Piston, 46 ... control port, 47 ... communication chamber, 48 ... valve hole, 49 ... spool, 50 ... valve path, 51 ... valve port, 52 ...
Drain port, 53 ... drain path, 54 ... seal ring, 60 ... oil separator, 61 ... container, 62 ... inlet, 63 ... exhaust port, 64 ... wire mesh layer, 65 ... oil filter, 66 ... communication path, 67 ... inclined surface portion 68, an oil reservoir, 69, an oil drain path, 70, a stop valve, 71, an oil pan.

Claims (3)

[Claims] 1. A compressor for supplying air to an air tank connected to an air actuator, a dehumidifier interposed between the air tank and the compressor, and a pressure for controlling an internal pressure of the air tank to a set value.
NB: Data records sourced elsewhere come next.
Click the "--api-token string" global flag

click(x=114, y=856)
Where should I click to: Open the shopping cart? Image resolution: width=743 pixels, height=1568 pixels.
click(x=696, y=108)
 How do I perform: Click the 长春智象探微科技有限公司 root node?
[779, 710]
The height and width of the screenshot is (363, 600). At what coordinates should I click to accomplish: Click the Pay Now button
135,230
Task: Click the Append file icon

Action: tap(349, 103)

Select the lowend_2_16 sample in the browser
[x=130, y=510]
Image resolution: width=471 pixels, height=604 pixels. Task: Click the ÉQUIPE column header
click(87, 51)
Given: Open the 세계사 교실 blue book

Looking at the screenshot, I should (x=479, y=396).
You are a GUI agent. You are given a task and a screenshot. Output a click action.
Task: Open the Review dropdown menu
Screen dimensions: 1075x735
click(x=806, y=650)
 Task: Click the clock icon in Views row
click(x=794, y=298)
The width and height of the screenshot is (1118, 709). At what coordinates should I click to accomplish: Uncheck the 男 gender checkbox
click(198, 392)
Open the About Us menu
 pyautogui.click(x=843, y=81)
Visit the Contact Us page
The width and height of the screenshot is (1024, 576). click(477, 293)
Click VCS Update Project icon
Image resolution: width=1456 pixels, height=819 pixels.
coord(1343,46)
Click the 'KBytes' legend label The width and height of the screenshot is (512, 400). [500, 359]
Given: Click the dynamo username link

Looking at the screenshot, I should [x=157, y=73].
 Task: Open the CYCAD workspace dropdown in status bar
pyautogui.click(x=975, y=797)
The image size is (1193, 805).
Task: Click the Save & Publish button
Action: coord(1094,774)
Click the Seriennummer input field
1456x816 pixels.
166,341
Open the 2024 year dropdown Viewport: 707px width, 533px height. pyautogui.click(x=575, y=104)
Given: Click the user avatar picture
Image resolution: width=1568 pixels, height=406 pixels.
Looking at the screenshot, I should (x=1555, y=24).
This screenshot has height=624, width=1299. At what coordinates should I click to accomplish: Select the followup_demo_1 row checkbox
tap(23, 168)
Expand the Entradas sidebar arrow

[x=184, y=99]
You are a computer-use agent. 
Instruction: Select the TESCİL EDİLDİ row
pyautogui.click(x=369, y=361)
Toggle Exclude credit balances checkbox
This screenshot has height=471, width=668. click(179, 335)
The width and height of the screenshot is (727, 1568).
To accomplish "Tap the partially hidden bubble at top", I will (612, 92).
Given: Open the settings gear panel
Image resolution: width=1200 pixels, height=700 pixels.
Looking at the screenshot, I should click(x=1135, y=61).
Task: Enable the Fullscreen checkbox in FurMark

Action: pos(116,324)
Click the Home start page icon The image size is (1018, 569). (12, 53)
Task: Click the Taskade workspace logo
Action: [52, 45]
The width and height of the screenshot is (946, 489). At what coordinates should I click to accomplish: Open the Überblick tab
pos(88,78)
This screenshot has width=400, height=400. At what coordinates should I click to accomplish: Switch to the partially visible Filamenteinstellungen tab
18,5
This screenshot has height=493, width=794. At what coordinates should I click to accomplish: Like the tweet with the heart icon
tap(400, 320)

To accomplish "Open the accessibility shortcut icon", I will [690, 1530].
In the air supply device including a regulator, a switching valve that is switched by the pressure regulator is interposed between the compressor and the dehumidifier, and the switching valve includes an oil separator having an exhaust port. An air supply device which is connected. 2. The air supply device according to claim 1, wherein the switching valve is assembled to the dehumidifier. 3. The switching valve according to claim 1, wherein an air signal pressure for adsorbent regeneration to the dehumidifier of the pressure regulator is applied.
The air supply device according to claim 1, wherein the air supply device is configured to be able to switch to supply from the dehumidifier to the oil separator.